◆ **Your objective**: The full listing should be set down again without a single alteration.

+--

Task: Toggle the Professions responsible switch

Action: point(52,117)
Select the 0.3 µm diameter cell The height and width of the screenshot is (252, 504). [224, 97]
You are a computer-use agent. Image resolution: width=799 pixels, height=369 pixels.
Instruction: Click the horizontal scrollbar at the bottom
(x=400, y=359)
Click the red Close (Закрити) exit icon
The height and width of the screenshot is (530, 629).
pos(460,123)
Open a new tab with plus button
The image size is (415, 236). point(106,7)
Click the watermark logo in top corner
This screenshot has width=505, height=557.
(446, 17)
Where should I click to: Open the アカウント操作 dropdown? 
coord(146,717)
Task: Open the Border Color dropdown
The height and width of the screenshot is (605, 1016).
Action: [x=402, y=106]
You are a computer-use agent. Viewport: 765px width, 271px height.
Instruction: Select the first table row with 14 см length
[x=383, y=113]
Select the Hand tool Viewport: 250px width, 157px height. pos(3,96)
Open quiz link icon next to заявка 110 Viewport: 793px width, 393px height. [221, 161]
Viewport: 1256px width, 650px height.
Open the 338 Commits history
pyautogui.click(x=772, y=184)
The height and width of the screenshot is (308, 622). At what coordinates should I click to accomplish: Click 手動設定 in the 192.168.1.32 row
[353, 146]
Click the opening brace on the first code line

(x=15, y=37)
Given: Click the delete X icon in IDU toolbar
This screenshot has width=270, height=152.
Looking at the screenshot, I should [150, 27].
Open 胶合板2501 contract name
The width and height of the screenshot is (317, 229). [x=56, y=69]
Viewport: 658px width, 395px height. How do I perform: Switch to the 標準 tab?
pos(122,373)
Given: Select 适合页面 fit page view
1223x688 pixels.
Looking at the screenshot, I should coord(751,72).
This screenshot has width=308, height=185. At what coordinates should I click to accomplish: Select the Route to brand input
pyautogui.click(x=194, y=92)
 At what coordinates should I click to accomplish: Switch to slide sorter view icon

+--

◆ **Solution to this exercise**:
Task: Toggle the Professions responsible switch

Action: point(52,117)
Select the 0.3 µm diameter cell The height and width of the screenshot is (252, 504). [224, 97]
You are a computer-use agent. Image resolution: width=799 pixels, height=369 pixels.
Instruction: Click the horizontal scrollbar at the bottom
(x=400, y=359)
Click the red Close (Закрити) exit icon
The height and width of the screenshot is (530, 629).
pos(460,123)
Open a new tab with plus button
The image size is (415, 236). point(106,7)
Click the watermark logo in top corner
This screenshot has width=505, height=557.
(446, 17)
Where should I click to: Open the アカウント操作 dropdown? 
coord(146,717)
Task: Open the Border Color dropdown
The height and width of the screenshot is (605, 1016).
Action: [x=402, y=106]
You are a computer-use agent. Viewport: 765px width, 271px height.
Instruction: Select the first table row with 14 см length
[x=383, y=113]
Select the Hand tool Viewport: 250px width, 157px height. pos(3,96)
Open quiz link icon next to заявка 110 Viewport: 793px width, 393px height. [221, 161]
Viewport: 1256px width, 650px height.
Open the 338 Commits history
pyautogui.click(x=772, y=184)
The height and width of the screenshot is (308, 622). At what coordinates should I click to accomplish: Click 手動設定 in the 192.168.1.32 row
[353, 146]
Click the opening brace on the first code line

(x=15, y=37)
Given: Click the delete X icon in IDU toolbar
This screenshot has width=270, height=152.
Looking at the screenshot, I should [150, 27].
Open 胶合板2501 contract name
The width and height of the screenshot is (317, 229). [x=56, y=69]
Viewport: 658px width, 395px height. How do I perform: Switch to the 標準 tab?
pos(122,373)
Given: Select 适合页面 fit page view
1223x688 pixels.
Looking at the screenshot, I should coord(751,72).
This screenshot has width=308, height=185. At what coordinates should I click to accomplish: Select the Route to brand input
pyautogui.click(x=194, y=92)
 At what coordinates should I click to accomplish: Switch to slide sorter view icon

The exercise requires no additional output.